MARCH 31, 2020

With a world in flux and businesses and people’s lives being disrupted by “Stay at Home” declarations due to the COVID-19 virus, the future means continuing to work from home remotely. This has created a new type of “water cooler” to sit around and ingest the news of the day. The television has again become the center piece of our content information input. Thankfully due to the rise of streaming services like Netflix, Amazon Studios, and Disney +, television is not only providing us all of the news and information of the day we need but it is also providing new viewers the chance to explore content from documentaries on the Tiger King, to the latest cinema releases being offered on these streaming platforms. Over the last two years, the rise in these streaming services has led to many of the most creative projects now being made for the small screen rather than the movie theater.

Let's look at the big winner of this year’s Academy Awards, Parasite. Most viewers watched Parasite. on Amazon Studios versus the theater. Now it is being brought to Netflix on April 8th, where it will be viewed online by even more viewers. If we have learned anything over the last month with streaming content it is that it might as well be deemed “essential”. We have learned too that viewers want to continue watching characters and plot’s they enjoy, which has freed creators from the bounds of a traditional two-hour movie and how that movie is presented. Streaming shows are now combining multiple genres (comic book styling, animated story transitions, characters singing) with the movie broken into multiple episodes of varying length. Shows have turned into an 8 to 10-hour movie that can be watched almost continuously as one show.

With entire seasons being released on the same day, binge-watching has already become the norm. Now streaming is a way to relieve stress and escape the reality of the daily news. And all this change has happened in the space of a few weeks. Subscriptions are up and the global internet could feel the impact. Netflix was already responsible for using 15% of the total internet traffic on a daily basis. Combined with the new services from Disney +, to Amazon Studios and HULU and others, this grows to over 25% of the total traffic. In the last two weeks this volume had spiked due to so many people working from home, that the bandwidth had to be throttled or pulled back to maintain a decent quality of service.

All this original programming costs money – lots of it. Netflix’s content budget in 2019 for the costs to buy, produce and license content was $15 billion — up from $12 billion in 2018. Netflix like Apple, Disney + and Amazon, continues to spend large sums on content to keep their viewer subscriptions increasing and to the talk around the virtual water cooler online. Per Variety Magazine this past January, it was listed that Netflix will invest around $17.3 billion this year in content on a cash basis, according to a new forecast by Wall Street firm BMO Capital Markets and Netflix is not expected to ease up anytime soon. Its content spending will top $26 billion by 2028, per BMO’s report.
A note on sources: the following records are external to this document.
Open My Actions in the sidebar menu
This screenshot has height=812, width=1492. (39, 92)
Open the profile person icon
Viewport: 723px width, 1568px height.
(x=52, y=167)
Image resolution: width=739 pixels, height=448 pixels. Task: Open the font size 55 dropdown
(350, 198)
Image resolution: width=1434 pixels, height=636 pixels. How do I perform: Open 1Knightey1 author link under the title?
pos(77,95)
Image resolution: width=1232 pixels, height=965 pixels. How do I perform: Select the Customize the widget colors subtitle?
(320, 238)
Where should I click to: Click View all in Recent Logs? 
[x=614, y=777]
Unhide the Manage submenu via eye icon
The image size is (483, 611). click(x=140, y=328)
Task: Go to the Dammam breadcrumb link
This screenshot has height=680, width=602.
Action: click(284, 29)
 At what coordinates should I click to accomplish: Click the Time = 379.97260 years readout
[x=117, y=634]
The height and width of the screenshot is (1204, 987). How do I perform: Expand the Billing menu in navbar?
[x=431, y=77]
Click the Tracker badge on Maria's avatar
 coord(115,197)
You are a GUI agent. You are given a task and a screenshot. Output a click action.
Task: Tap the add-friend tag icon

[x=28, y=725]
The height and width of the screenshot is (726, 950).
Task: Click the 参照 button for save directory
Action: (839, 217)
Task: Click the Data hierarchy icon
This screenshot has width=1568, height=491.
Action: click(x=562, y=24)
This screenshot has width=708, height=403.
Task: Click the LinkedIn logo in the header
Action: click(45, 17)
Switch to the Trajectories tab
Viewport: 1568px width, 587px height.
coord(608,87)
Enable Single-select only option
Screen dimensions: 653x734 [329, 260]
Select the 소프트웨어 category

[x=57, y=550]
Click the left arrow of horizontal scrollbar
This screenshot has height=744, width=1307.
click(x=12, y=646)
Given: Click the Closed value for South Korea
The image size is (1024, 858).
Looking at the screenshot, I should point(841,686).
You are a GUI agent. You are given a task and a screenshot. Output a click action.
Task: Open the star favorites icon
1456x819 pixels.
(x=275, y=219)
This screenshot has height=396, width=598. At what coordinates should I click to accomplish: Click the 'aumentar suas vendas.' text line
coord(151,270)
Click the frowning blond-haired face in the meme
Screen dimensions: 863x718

What does this mean for production? Well, currently all productions are on hiatus due to the COVID-19 crisis, but once the world comes back to normal, the demand for fresh content will only increase. First of all, there will be more of it, shooting in locations dispersed all over the world. Secondly, companies like Netflix have upped the technical requirements by mandating 4K acquisition, which means four times the data required for HD production. Camera manufacturers like ARRI have met this challenge with the introduction of the ALEXA Large Format camera series and the new ALEXA Mini LF. And all this image data is accompanied by more and more metadata.

Managing all this data is a challenge but also an opportunity. CODEX introduced High Density Encoding (HDE) in response, allowing productions to capture all of the camera data but store it at 50-60% of the original size with no loss in image quality. Despite the increase in data generated at the shoot, the production team and the studio still want to see dailies as soon as possible. Companies like PIX, part of the X2X Media Group, provide secure video collaboration systems for collaborative workflows, so that an executive in Los Angeles can be at their desk and see what was shot that day wherever in the world the production is located. PIX viewers can stream this secure content on their iPhone, iPad, Apple TV, or desktop set-up.

Production editorial teams don’t have to spend much time preparing executive dailies – they can focus on the creative tasks rather than the more mundane. It’s very easy with PIX to distribute reels or screeners to the production crew, other content collaborators, and the marketing department as their work progresses. This streamlining of secure content can even begin in pre-production. VFX teams, for example, can share real-time previz materials to the Director for review and then deliver the higher resolution files as their work progresses.

Content collaboration systems such as PIX streamline production and post-production workflows and make it possible for Netflix, Amazon Studios, Disney +, and all of the other streaming services to rapidly ramp up their production slates when production resumes. In the meantime, sit back around the television and be inspired by the amazing content available on these platforms. Hopefully more incredible stories will be inspired and written and the cycle of production and content delivery on these streaming platforms will get back on track with the help of PIX and CODEX.